We had the farewell meeting and complimentary pinacolada before dinner. Pam and Nigel had thought to make an award ceremony. Nigel dressed up as a Frigate bird with a black hood and pair of tongs for a beak and a red top tucked into the neck of his shirt. He’s tall and thin and did a remarkably good imitation.
Pam and drawn Boobies in each sheet of notepaper and had an individual citation for everyone. Mike’s was for booking the honeymoon suite out from under the honeymooners and mine was for having a top shelf taste (gin and whiskey) and best knowledge of current affairs (know it all ?). It was very well done and all the citations were very appropriate and taken in good humour.

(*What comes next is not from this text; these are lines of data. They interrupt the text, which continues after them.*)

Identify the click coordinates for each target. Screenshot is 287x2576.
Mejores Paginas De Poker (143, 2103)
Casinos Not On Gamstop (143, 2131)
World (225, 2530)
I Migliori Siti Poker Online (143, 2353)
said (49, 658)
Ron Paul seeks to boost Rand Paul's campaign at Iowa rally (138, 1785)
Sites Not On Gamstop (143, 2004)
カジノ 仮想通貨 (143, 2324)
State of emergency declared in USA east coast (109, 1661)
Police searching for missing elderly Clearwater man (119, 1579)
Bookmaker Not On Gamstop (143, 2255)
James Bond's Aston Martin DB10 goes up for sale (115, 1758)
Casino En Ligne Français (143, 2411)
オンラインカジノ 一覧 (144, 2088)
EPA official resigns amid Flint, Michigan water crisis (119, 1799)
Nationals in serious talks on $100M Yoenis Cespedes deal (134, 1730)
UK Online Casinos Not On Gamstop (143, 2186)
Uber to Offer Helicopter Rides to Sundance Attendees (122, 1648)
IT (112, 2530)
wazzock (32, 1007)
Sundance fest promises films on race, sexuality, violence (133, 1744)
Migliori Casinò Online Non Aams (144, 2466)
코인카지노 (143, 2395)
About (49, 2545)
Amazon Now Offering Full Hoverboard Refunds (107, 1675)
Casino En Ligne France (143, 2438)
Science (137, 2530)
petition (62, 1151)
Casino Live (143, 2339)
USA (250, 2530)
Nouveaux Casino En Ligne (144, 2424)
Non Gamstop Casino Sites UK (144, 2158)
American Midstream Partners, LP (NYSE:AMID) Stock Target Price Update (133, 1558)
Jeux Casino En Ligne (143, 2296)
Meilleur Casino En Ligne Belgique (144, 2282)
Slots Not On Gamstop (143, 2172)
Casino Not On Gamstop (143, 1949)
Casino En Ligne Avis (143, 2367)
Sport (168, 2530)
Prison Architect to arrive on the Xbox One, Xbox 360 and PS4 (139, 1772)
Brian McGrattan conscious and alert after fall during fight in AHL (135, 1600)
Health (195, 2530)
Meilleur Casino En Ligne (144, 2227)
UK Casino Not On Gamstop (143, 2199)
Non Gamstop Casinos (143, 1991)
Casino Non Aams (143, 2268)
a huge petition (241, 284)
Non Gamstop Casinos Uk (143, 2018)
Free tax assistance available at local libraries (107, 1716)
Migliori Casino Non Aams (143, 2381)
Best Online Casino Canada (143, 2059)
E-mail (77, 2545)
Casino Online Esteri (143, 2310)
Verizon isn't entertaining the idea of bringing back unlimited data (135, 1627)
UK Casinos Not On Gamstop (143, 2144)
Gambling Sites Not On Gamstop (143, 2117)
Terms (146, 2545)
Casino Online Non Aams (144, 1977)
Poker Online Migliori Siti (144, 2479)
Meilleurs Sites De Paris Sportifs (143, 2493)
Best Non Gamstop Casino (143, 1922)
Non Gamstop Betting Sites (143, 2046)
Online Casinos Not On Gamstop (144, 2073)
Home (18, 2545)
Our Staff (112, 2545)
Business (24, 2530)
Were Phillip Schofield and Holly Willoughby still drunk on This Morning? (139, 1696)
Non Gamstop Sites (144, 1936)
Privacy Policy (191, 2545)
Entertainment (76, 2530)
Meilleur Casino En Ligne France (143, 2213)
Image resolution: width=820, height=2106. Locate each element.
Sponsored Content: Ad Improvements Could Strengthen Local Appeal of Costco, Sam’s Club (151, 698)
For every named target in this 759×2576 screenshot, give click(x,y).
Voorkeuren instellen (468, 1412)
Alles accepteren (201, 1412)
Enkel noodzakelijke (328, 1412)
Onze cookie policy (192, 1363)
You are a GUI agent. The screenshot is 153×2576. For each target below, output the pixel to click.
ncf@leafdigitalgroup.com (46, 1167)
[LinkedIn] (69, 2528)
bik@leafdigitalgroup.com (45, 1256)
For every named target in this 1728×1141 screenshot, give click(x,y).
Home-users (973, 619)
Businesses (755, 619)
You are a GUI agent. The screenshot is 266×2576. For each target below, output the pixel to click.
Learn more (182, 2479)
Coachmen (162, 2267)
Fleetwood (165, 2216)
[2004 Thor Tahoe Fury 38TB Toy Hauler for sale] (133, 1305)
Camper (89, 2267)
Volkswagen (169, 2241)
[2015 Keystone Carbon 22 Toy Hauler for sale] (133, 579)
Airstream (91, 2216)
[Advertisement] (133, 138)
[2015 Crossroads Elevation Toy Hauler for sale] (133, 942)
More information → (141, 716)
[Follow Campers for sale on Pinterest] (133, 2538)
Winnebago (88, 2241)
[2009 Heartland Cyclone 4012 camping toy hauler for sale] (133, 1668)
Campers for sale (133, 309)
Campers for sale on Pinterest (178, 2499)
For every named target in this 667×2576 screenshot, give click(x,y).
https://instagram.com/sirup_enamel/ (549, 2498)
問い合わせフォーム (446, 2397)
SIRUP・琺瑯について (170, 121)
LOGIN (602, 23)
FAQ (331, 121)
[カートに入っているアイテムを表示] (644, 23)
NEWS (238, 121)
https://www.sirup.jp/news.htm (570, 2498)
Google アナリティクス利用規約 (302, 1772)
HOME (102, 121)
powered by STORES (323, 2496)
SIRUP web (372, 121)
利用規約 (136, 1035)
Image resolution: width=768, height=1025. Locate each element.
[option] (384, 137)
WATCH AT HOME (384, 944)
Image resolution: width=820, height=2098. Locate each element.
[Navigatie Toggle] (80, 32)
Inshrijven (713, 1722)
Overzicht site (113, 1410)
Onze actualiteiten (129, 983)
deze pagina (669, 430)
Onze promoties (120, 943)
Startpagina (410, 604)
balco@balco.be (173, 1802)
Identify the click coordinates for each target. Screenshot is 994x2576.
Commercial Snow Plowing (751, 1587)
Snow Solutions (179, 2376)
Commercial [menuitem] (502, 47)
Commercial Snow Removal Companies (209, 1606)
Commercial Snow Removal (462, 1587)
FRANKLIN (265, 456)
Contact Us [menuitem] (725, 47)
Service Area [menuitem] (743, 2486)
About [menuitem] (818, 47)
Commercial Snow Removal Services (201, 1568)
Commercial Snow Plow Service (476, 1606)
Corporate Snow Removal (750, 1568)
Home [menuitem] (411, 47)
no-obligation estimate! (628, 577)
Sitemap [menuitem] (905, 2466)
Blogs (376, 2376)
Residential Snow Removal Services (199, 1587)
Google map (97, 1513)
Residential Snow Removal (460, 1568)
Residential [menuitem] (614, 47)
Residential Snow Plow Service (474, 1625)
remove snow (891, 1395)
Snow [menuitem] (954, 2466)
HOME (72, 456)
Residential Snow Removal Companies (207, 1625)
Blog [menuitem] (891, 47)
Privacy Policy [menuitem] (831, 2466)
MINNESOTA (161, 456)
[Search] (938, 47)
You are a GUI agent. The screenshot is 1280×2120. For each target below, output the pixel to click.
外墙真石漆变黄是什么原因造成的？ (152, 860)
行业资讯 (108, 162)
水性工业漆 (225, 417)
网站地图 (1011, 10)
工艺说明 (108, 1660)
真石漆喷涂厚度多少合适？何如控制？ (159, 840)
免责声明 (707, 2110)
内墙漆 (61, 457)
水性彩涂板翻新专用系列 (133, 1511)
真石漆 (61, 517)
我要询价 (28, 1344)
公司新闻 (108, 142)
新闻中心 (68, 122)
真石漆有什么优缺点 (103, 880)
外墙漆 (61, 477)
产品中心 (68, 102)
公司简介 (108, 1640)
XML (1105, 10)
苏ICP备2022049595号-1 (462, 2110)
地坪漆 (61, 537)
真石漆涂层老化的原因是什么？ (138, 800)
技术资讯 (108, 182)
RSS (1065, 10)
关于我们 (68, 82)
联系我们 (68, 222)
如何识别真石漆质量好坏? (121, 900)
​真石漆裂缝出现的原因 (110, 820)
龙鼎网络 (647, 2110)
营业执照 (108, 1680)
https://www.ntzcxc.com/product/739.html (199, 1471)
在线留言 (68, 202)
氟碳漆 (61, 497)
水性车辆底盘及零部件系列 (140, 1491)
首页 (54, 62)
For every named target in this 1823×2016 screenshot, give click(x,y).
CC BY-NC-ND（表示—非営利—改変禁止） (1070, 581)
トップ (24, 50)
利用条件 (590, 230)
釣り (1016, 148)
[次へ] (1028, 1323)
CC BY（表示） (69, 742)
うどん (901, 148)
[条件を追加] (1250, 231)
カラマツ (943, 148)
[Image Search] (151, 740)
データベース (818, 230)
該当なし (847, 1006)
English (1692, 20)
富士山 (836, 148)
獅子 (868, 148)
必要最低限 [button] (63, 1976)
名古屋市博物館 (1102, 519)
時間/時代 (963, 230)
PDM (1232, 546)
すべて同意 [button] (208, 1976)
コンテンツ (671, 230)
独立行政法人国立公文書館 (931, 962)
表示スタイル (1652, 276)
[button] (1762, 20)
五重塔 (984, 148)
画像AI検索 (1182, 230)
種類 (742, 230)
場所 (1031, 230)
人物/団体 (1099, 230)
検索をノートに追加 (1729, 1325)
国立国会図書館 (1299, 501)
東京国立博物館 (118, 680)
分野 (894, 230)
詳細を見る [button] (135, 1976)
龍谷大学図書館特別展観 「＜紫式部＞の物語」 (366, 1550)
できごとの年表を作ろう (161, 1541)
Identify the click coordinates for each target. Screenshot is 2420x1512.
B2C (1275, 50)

After dinner we had to get packed as it will be a 6am start. We also had to pay our bar bill, wet suit hire and put the crew and guide tips into the envelopes supplied to our rooms. The trip information gives you a suggested range for the tips: US$8-10 per day per person for the guide and US$12-14 per person per day for the crew collectively, which is divided around the 7 of them. I hope the chefs get plenty. It’s a miracle what they can produce out of a tiny galley and when the boat is often rolling all over the place. On the way back to the cabin we stopped to see the sharks that Kay had spotted off the back of the boat. There were 3 at first. Quite a lot bigger in girth than last night and then the number swelled to 8 while we were watching. They were Oceanic White Tips evidently and looked pretty menacing but probably wouldn’t take on any of us individually. They didn’t seem hungry but had a sea lion and a Pelican nervous. At one stage 3 of them circled the pelican so it took itself off. The sea lion stayed just under the edge of the boat and didn’t flaunt its presence too much, but clearly they could have taken it if they were so inclined. All of them were at least 2m long and reasonably chunky.
The boat is at anchor all night so nice and smooth.